Зверей при спуске с Тянь-шаня мы не видали. Из птиц, кроме прежде названных, вновь были замечены: ягнятник (Gypaёtus barbatus), каменная куропатка (Caccabis chukar), каменный дрозд (Petrccircla saxatilis), горная завирушка (Accentcr montanellus), индейская пеночка (Phvllop-neuste indica), водяная щеврица (Anthus aquaticus), горихвостка (Ruticilla phoenicura), стренатка (Emberiza cioides) и ласточка (Chelidon lagopoda).
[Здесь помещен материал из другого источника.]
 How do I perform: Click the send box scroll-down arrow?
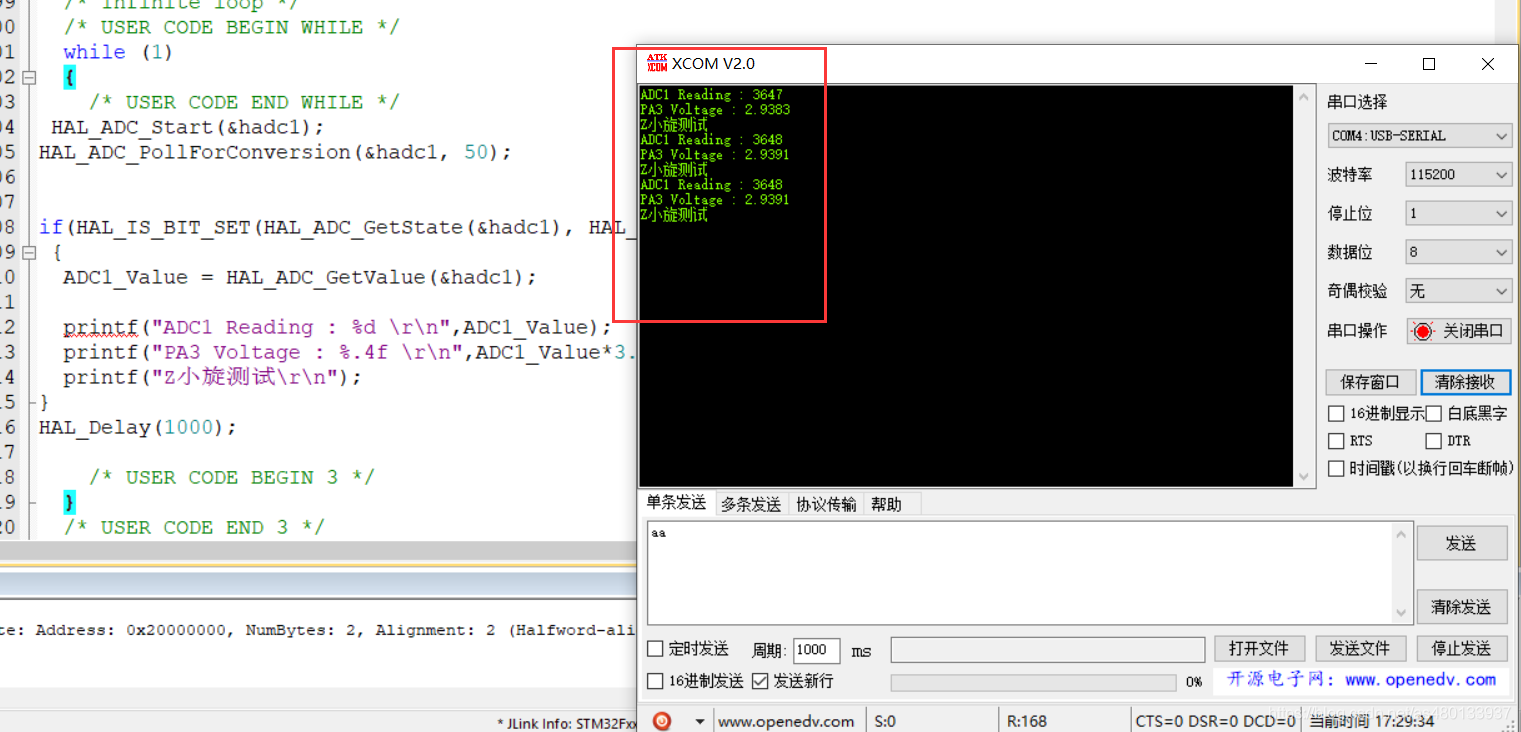coord(1402,613)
В общем хотя южный склон Тянь-шаня близ Хами бесплоден, но далеко не в такой степени, как тот же склон того же хребта в его центральной части, при спуске с Юлдуса в Карашарскую равнину [117]. Вероятно, здесь, близ Хами, и на южном склоне Тянь-шаня кой-где падают водяные осадки, задержать которые сполна, подобно Юлдусу, не может узкий северный склон описываемых гор.
Переход до Хами. Спустившись с Тянь-шаня, остановились ночевать возле китайской станции Нан-шань-кэу [118], лежащей при выходе из гор и состоящей из нескольких грязных лачужек. Сюда вновь явились посланные хамийского губернатора с приглашением спешить в Хами, для какой цели — нам не объясняли. Между тем, важно было хотя передневать близ упомянутой станции, чтобы сколько-нибудь обследовать окрестные горы. Но к нам так неотступно приставали с просьбою спешить, что я принужден был отказаться от дневки; только утром следующего дня мы успели сходить на кратковременную экскурсию [119]; затем, в сопровождении толпы солдат и китайского офицера, двинулись далее. Пройдя полпути, остановились ночевать, среди совершенно бесплодной равнины, которая покато спускается к югу от подножия Тянь-шаня; назавтра, наконец, добрались до Хами. От Зайсана пройдено было 1 067 верст.
ГЛАВА ЧЕТВЕРТАЯ
ОАЗИС ХАМИ И ХАМИЙСКАЯ ПУСТЫНЯ
[120]
Общие условия образования оазисов Центральной Азии. — Описание оазиса Хами. — Туземцы. — Стратегическое и торговое значение Хами. — Наше там пребывание. — Осмотр города. — О китайских войсках. — Их безобразное состояние. — Сборы в дальнейший путь. — Выступление. — Топографический рельеф Хамийской пустыни. — Ее ужасающая дикость. — Памятный ночной переход. — Станция Ку-фи. — Горы Бэй-сянь. — Кое-что о переходе через пустыню. — Река Вулюнцзир. — Прибытие в оазис Са-чжеу.
Знаменитый с глубокой древности оазис Хами, или Комул, составляет крайний восточный пункт той группы оазисов, которые тянутся вдоль северной и южной подошвы Тянь-шаня. Такие же оазисы сопровождают западное подножие Памира и прерывчатою цепью являются вдоль Куэн-люня [121], Алтын-тага и Нань-шаня, словом, вдоль всей северной ограды Тибетского нагорья. Эти разбросанные уголки намечают собою в громадной центральноазиатской пустыне те места, где возможна оседлая, земледельческая жизнь, которая действительно и водворилась здесь с незапамятных времен.